Woot! My teammates and I at
Rotten Mage have finally launched our action shooter and tower defense hybrid game called
Spacejacked! It's currently available on
Steam for Windows, OS X and Linux.
In Spacejacked, you play as space engineer Dave Paprovsky, who has to defend his ship's multiple rooms all at the same time against an alien attack. Expect fast-paced action with bits of tower defense thrown into the mix.
Some technical stuff
We built Spacejacked with
Haxe, using the
HaxeFlixel 2D game engine, deploying it to Windows and OS X via compilation to Flash then wrapping with Adobe AIR. (Actually, we had an issue with the OS X build on launch day, and had to deploy a native build instead.) The Linux build was a native build using
hxcpp.
Steam integration was done through the
FRESteamWorks Steam API wrapper for AIR. I hacked out a Haxe wrapper around the C++
CSteam class of
FRESteamWorks for the native build. Steam integration was surprisingly easy to do with the help of
FRESteamWorks. The people who worked on it have my gratitude.
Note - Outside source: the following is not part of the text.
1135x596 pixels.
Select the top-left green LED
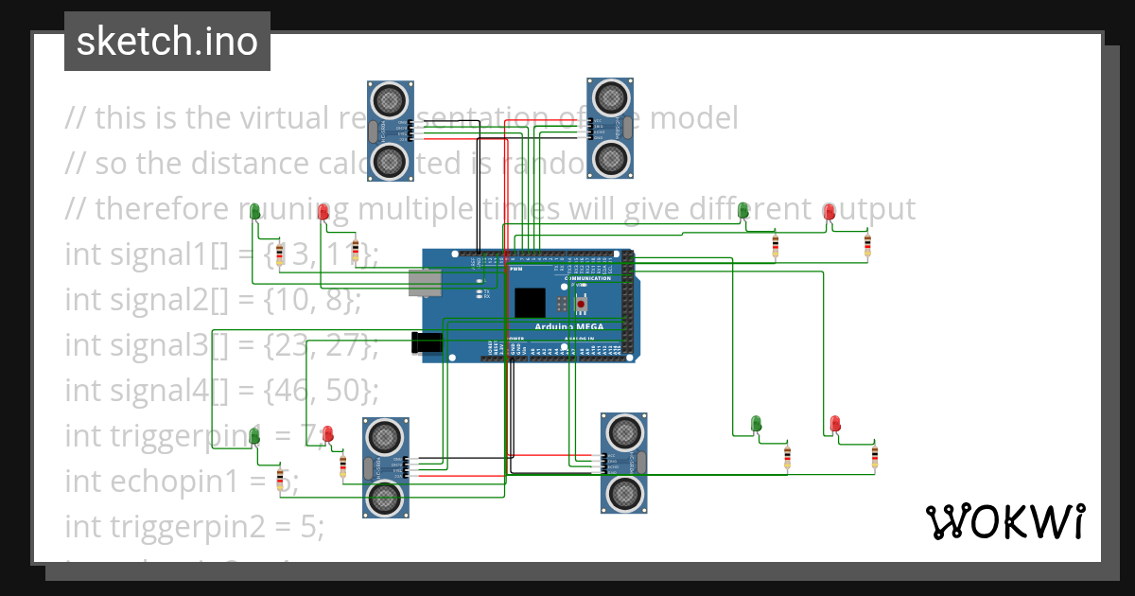click(x=254, y=212)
We did a lot of tweening in Spacejacked, most of the time using either
TweenX or Flixel's own
FlxTween. I love
TweenX's chainable syntax and feature set, which made tweening extremely simple. Something we should have done, but didn't, would be to make all the tweens run at the same rate (
FlxTween uses a constant time-step per frame, while
TweenX uses real-world time). In fact, we probably should have used only one tweening library, but oh well.
Problems
We started using Haxe in the beginning of 2014.
Flixel was at 3.2.2, and its dependencies were
OpenFL 1.4.0 and
Lime 0.9.7. These library versions are sorely outdated today, but because upgrading these libraries sometimes broke our builds, we decided to stick to the versions above.
Using outdated libraries has caused us some problems, though. For instance, I had to recompile the SDL dependency of
Lime to include
udev support just to enable in-game gamepad connect/disconnect detection. This, in turn, led to recompiling the
Lime NDLLs.
Another problem we encountered was in the native builds, where we were running out of OpenAL audio sources because they weren't getting released fast enough. We wrote some hacks in
Lime to fix this.
We also had to write our own gamepad handler code because Flixel back then didn't have gamepad support in Flash. Thankfully, jdpalmer's ActionScript 3
gamepad library took care of that for us.
Final thoughts
Overall, I enjoyed developing Spacejacked in Haxe, though using some of the libraries in their early stages caused a bit of grief. Things are much better today, and I look forward to developing another project in Haxe. I like that Haxe has a powerful macro system, and would love to harness it more.
I learnt a lot through this project, and did a lot of manual work that could have been avoided just by writing a little more Haxe. Here's hoping that I don't commit the same mistakes in the next project!
Lastly, I would like to express my appreciation of the Haxe and HaxeFlixel communities, as well as the developers of all the libraries we rely on. Many thanks!